Frequently Asked Questions about the TTU Online Ph.D. in TCR

The following FAQ is designed to answer questions that applicants may have about the TTU Online Ph.D. in Technical Communication and Rhetoric.  Further information is available from the Associate Chair and Acting Director of Graduate Studies for TCR, Dr. Amy Koerber.

  1. What are the dates of the two-week May Seminar?
  2. What does the degree emphasize?
  3. What are the admissions requirements? Are they different from those of the onsite doctoral students?
  4. Is it possible to enter the PhD program without an MA in English?
  5. What does the program cost?
  6. How long will the program take?
  7. How many hours will I take after I finish my coursework?
  8. Do I get course credit for attending the May workshop?
  9. Can the library provide access to materials that are not available online?
  10. What is the deadline for applications?
  11. What do I do after I've been accepted into the program?
  12. Who are the faculty?  What is their expertise?
  13. Who has graduated from TTU with a doctorate?  What are their dissertation topics?
  14. How are the online courses delivered?
  15. What are the program's residency requirements?
  16. What are the course requirements?
  17. What financial support is available?
  18. Can I receive travel funds to go to conferences and conduct research?
  19. Where do I get information about distance ed. logistics?
  20. Can I take a course in Lubbock or move there to complete my degree?
  21. What courses do you offer?
  22. What courses are being taught or are scheduled to be taught online in the coming semesters?

What are the dates of the two-week May Seminar?

Workshop attendance is mandatory (pdf memo for your employer)

 What does the degree emphasize?

As with our onsite Ph.D., this program can be tailored to your own studies.  The Texas Tech TCR program is very strong in technology, production, rhetorical theory, rhetorical analysis, rhetoric of science, visual rhetoric, gender studies, and research methods -- and these strengths intersect with what we traditionally think of as studies in Composition, Technical Communication, and Rhetoric. You can read more details about these areas on our Emphasis page.

What are the admissions requirements? Are they different from those of the onsite doctoral students?

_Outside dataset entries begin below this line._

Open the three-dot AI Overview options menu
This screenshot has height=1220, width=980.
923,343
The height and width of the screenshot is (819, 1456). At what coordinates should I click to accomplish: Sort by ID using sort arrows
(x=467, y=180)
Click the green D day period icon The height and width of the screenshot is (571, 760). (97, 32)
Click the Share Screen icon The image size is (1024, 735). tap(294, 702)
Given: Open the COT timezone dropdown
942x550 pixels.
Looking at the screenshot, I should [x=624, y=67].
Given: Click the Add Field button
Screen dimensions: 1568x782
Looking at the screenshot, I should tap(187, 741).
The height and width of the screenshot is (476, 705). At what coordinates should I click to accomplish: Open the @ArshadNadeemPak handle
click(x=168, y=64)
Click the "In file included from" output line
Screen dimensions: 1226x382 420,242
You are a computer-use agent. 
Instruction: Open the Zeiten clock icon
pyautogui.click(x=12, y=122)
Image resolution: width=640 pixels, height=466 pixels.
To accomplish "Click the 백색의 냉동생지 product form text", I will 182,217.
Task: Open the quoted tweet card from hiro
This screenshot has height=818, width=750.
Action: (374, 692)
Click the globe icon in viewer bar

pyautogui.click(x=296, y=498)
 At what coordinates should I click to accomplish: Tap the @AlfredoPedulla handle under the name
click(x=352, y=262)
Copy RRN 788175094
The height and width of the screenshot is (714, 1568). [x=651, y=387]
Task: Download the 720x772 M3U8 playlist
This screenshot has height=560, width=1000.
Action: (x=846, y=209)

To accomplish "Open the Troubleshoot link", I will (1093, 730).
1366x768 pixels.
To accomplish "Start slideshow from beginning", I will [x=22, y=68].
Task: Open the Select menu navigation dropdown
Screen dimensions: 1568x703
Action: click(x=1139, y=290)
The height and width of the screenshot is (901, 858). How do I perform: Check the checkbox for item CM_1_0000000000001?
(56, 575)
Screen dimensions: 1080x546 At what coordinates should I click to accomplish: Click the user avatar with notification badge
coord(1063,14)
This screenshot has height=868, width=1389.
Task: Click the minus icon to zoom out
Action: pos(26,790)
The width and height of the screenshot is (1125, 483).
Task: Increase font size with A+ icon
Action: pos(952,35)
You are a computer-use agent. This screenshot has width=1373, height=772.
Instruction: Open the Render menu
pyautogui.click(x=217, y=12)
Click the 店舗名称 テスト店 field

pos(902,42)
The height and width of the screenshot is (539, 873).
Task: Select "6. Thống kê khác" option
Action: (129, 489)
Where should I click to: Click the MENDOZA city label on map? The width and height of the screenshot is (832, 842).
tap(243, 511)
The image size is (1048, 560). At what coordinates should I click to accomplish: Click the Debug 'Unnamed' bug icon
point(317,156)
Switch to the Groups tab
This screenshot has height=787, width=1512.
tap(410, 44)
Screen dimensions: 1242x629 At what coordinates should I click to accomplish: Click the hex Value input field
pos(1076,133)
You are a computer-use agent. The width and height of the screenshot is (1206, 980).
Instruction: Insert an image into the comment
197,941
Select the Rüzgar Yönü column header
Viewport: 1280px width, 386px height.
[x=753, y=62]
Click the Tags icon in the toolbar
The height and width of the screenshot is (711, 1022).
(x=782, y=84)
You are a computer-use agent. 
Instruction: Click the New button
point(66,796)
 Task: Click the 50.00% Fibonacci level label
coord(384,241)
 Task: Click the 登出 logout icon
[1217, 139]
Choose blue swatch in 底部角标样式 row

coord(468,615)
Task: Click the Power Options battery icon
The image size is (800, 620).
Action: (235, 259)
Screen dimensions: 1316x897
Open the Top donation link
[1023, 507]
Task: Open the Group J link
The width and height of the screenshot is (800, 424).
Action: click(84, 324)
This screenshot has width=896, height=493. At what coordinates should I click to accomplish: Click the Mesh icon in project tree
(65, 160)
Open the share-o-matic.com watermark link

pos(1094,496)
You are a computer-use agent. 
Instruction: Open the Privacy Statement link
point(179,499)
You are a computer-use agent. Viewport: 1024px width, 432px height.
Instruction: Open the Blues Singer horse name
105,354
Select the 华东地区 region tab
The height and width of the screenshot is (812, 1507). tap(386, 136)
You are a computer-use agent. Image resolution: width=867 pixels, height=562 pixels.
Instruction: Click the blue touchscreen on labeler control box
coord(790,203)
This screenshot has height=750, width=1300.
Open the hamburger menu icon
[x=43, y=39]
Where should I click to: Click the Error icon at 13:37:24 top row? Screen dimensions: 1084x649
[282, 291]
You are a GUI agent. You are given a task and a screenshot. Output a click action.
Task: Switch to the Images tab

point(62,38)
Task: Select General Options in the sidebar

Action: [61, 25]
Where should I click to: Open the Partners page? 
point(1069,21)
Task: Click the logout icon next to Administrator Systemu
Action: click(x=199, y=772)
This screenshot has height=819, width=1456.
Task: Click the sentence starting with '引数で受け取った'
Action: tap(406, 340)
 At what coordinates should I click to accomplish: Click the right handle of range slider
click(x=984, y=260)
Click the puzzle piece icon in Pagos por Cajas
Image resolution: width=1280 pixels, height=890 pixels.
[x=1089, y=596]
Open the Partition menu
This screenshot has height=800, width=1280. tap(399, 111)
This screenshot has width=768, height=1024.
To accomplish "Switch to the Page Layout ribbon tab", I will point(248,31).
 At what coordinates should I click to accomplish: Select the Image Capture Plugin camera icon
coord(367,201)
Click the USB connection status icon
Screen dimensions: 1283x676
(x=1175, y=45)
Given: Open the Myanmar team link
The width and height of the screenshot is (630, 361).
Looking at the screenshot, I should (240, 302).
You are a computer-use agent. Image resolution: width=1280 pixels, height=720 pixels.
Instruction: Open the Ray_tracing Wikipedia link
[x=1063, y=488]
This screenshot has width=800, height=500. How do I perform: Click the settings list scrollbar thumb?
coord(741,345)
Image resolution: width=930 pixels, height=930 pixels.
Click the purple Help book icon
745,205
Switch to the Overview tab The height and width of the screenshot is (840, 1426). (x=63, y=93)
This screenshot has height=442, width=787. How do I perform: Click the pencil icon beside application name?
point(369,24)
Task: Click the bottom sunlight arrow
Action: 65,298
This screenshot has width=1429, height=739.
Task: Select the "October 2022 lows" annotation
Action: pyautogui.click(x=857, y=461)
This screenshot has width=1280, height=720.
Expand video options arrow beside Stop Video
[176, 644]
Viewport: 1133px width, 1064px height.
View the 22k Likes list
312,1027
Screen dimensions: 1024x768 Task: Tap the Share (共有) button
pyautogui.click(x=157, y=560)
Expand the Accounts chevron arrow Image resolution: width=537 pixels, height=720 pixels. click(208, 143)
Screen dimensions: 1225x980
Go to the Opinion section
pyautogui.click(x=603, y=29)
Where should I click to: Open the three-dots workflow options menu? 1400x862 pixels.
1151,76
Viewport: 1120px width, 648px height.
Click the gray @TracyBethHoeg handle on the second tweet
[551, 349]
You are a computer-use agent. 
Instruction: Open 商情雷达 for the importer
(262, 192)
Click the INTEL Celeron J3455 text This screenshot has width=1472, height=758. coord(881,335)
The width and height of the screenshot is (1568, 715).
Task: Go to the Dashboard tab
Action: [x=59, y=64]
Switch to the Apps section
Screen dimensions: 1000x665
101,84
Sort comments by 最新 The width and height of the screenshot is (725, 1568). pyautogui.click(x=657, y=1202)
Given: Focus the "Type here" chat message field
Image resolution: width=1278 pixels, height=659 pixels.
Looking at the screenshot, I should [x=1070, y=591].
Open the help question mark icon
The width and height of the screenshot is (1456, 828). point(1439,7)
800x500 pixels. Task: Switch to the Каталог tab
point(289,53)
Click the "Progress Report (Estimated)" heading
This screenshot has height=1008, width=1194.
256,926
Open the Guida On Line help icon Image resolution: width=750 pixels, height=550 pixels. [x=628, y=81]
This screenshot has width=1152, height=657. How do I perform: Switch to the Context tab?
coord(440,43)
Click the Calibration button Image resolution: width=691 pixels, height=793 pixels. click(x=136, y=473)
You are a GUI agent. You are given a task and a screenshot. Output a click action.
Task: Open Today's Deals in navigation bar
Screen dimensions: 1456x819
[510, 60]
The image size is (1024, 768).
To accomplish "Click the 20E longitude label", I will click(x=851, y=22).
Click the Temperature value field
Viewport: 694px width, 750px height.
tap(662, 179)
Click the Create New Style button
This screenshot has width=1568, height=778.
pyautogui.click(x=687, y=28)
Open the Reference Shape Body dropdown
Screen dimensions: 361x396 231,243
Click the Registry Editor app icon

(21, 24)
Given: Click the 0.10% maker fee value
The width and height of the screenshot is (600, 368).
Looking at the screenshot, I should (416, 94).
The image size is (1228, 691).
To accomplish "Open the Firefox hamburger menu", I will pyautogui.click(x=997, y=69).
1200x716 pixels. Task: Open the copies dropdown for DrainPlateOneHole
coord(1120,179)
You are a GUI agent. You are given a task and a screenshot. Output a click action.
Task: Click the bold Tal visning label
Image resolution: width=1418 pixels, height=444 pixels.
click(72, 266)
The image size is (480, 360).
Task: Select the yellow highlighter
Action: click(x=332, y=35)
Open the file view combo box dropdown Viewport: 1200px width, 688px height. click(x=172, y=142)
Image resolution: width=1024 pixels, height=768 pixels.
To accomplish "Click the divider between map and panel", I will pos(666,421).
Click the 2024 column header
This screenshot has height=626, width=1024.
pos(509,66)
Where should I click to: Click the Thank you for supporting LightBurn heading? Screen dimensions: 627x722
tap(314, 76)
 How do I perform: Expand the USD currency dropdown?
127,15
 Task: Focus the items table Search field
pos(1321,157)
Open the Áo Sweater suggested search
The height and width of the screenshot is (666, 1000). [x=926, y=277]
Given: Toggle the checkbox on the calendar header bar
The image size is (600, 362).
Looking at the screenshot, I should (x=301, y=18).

The online doctorate has the same admissions requirements as the onsite Ph.D.  The diploma and transcripts will indicate simply "Ph.D. in Technical Communication and Rhetoric." Our philosophy is that our online programs should differ ONLY in the delivery means, not in standards and quality.

All online program applicants need to sign and return our distance learning agreement, which indicates that you understand our technology and time requirements. In addition to the onsite PhD application requirements, the online program requires a letter of commitment from your employer, since virtually everyone we plan to admit into the program will be doing their studies and research while working for someone else. This letter of commitment from your employer explicitly acknowledging that class and May workshop attendance is obligatory. This letter must be signed and on company letterhead. Your employer should indicate in this letter that they a) support your efforts to complete the program, b) acknowledge the program will require you to attend online classes one or two weekday evenings during normal semesters, and also to attend mandatory two-week seminars in May of each year, an c) agree to give you the time and space needed to attend classes, seminars, or any other required TCR activities. The idea, of course, is that you and your employer need to be on the same page regarding this lengthy endeavor.

All other application requirements are identical to the on-campus doctoral program.

Is it possible to enter the PhD program without an MA in English?

No. We have no bias against masters degrees from other areas (in fact, we believe it makes the program stronger). If you come into the program from a near field, we will probably be able to credit you for 8-10 courses from the master's degree. If you're coming to us from a discipline that is further afield, that number drops to 5 in many cases, thereby requiring you to take more coursework.

 What does the program cost?

For FY 2015-16:

Texas residents. Since Texas Tech is a state university, Texas residents will receive reduced tuition rates. Typical in-state, one-course doctoral students will pay approximately $1500 for a course.

Non-residents. Typical out-of-state doctoral students will spend approximately $2500 per class, depending on how many classes they take per semester.

May workshop. The fee to attend May Seminar is approximately $1500 and does not include housing or tuition. This fee is subject to change depending on the number of students attending and market costs. The fee will cover the keynote speakers' fees and travel expenses, catered lunches, special event dinners, faculty honorariums, and administrative costs for the entire two weeks.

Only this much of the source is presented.